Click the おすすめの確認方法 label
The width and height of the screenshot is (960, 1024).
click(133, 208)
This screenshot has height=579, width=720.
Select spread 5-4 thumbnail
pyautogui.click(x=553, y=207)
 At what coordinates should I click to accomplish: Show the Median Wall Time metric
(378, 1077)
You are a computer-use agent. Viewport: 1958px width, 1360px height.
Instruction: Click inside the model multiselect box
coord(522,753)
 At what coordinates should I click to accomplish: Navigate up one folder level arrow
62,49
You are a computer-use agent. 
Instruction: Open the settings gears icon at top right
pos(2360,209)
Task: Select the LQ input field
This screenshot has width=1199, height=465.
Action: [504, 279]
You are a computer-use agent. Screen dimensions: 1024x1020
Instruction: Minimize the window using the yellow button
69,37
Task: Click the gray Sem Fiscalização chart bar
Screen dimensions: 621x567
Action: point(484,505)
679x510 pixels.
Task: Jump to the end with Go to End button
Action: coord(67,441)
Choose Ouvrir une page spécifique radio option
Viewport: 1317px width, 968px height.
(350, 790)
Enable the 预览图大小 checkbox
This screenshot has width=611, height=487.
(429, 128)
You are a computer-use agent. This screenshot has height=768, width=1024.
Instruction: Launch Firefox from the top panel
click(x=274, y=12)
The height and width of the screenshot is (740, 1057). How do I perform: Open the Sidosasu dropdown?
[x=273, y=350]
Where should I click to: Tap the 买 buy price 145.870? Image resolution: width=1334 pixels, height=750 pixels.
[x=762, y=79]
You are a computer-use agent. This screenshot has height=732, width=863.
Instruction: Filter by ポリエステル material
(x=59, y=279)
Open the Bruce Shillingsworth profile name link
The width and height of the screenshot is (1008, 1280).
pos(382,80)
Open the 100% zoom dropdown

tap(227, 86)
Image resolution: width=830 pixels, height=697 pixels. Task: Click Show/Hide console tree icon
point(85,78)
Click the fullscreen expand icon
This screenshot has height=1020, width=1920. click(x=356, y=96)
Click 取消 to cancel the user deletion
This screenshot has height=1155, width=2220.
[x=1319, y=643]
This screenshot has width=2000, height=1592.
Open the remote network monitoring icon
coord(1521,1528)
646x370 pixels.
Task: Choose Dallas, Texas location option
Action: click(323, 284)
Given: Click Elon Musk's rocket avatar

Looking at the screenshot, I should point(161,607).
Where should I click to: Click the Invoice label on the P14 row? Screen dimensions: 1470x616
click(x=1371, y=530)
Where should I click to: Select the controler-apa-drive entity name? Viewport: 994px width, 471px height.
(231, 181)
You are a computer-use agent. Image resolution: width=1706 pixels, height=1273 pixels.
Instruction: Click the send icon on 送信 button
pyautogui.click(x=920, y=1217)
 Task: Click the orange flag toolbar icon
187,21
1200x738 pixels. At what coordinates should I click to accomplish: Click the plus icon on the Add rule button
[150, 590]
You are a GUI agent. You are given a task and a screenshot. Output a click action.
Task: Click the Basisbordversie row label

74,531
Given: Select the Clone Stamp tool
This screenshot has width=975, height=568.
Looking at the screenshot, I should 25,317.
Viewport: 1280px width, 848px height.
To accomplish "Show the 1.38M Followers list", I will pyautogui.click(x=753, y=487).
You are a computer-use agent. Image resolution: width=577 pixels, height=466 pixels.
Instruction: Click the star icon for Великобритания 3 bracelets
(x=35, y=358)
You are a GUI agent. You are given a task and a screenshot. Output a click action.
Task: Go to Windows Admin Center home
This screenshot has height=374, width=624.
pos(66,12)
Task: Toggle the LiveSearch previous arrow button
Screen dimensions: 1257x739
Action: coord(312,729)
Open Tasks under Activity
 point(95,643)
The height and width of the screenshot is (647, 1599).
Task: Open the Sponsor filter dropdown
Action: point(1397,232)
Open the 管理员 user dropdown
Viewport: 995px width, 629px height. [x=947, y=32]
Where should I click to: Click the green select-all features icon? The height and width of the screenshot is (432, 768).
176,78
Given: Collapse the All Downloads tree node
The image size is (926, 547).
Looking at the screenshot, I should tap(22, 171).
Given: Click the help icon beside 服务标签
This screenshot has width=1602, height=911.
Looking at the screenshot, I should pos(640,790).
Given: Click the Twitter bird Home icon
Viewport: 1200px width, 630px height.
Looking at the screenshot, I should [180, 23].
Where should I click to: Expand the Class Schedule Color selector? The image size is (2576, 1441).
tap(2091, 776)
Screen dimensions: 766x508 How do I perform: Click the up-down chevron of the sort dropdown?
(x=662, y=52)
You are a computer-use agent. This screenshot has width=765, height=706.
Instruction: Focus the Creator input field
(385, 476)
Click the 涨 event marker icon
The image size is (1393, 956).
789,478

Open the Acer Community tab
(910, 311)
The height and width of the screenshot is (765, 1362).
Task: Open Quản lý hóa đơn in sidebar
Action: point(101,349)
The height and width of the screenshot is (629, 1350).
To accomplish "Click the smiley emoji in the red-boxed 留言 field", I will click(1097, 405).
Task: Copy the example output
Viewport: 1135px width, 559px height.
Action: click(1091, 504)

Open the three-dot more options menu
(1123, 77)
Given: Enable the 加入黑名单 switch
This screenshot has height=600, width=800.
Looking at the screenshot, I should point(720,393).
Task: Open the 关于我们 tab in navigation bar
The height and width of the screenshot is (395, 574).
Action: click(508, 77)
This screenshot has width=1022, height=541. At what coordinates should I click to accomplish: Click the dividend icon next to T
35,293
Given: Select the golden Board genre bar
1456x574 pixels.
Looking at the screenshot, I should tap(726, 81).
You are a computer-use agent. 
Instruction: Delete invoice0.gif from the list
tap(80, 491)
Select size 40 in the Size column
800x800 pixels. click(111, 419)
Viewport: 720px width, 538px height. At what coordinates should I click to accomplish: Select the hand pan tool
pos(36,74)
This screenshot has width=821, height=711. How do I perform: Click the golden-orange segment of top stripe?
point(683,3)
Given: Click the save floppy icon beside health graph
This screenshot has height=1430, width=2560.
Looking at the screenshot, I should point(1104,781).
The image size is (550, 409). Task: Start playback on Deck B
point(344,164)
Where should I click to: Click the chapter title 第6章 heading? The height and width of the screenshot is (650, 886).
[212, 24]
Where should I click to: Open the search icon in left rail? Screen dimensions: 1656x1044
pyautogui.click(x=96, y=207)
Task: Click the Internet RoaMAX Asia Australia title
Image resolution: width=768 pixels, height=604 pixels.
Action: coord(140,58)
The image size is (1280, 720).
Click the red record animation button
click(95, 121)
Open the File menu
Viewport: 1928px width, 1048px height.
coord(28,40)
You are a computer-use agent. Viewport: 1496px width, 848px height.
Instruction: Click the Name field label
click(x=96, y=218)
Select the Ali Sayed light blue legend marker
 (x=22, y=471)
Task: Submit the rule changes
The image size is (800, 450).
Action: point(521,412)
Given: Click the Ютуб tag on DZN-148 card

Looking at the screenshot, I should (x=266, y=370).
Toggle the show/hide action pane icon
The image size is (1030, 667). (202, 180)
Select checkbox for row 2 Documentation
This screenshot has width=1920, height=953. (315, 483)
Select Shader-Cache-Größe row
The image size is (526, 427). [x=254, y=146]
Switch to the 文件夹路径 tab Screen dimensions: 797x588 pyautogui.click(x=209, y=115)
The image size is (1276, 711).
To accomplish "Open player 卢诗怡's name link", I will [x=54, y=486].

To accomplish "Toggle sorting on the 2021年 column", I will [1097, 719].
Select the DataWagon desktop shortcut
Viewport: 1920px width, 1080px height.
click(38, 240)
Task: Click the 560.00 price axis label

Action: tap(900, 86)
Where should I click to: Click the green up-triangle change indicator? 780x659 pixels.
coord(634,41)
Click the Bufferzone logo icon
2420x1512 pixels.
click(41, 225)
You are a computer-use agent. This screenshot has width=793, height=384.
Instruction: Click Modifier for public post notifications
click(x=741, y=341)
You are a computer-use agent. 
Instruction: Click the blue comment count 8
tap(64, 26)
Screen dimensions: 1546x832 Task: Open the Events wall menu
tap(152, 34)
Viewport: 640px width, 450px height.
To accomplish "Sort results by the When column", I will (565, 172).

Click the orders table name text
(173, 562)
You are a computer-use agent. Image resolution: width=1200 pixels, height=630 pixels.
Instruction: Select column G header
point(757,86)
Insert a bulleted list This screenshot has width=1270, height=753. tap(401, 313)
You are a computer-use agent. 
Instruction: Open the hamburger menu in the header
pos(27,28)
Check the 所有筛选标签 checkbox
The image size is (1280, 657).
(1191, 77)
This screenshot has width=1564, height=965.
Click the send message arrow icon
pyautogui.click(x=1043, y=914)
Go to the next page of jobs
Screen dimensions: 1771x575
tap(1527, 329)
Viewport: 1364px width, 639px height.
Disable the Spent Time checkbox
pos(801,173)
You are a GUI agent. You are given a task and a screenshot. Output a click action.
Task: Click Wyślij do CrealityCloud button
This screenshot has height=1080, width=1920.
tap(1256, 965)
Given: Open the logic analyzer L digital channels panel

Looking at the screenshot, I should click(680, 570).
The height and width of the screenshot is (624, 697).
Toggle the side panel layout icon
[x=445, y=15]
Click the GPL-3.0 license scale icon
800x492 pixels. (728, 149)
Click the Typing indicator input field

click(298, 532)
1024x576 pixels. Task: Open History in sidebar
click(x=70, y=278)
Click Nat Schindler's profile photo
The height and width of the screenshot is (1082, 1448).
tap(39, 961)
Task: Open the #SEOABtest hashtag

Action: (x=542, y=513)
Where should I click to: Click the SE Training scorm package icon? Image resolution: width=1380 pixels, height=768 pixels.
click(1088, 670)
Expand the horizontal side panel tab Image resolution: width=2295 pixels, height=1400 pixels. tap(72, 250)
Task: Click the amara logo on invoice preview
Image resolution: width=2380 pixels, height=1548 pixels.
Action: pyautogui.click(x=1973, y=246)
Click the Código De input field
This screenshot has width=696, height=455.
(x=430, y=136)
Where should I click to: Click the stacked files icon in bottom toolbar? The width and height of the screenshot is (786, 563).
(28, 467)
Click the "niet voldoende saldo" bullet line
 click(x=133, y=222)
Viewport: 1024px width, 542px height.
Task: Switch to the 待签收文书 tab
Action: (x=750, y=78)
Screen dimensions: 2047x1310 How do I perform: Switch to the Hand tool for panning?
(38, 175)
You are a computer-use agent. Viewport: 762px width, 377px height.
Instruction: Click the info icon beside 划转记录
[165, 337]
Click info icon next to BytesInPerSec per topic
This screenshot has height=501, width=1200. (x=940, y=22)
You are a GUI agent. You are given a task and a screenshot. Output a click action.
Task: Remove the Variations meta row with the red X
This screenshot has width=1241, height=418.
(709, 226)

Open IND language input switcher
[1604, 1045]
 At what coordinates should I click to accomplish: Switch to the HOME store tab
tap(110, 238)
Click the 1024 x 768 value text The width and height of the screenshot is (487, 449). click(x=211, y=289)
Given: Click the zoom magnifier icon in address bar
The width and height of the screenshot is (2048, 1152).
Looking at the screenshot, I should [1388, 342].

→ What is asked: Return every line above that contains the string "panel", with case counting.

→ Response to this exercise:
Instruction: Launch Firefox from the top panel
Given: Open the logic analyzer L digital channels panel
Toggle the side panel layout icon
Expand the horizontal side panel tab Image resolution: width=2295 pixels, height=1400 pixels. tap(72, 250)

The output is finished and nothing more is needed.